君のスガタ
「……ああ~、委員長! もう俺用事あるから抜けていい?」

 男子クラスメイトはポリポリと髪をかいて、申し訳なさそうに眉を下げて、女子委員長に言う。

「いいよ。なにか用事ある人は帰っていいからね」

 女子委員長の言葉で男女十人ほどごめん、抜けるねと言って、教室から出て行った。

 残ったのは一六人くらいだった。小道具担当と委員長二人と王子・プリセンス役はきよしと私だけになった。

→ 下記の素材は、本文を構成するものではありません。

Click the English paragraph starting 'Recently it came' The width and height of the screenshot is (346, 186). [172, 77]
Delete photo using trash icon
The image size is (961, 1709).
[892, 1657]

 堺くんが塾に行かないといけないから、抜けると言うと、めぐみは私も用事あるからと言って出て行った。

 その時のめぐみは私にアイコンタクトで私に伝えてきた。

 堺くんと途中まで話していくわと私に目で伝えてきて、私はピースをして頷いた。

 それを見たきよしは私に聞いてきた。

「なに、ピースなんかして」

 きよしはじっーと私を見てきた。

 私を見ているだけでなにか分かるのか、きよし。

「私たちしか分からないことだよ。珍しくない? 質問」

 私はきよしに聞くと、別にと真顔で声を発する。

 相変わらず、表情に色がついていないなぁ。

 色がついたら、きよしの考え方分かるのに。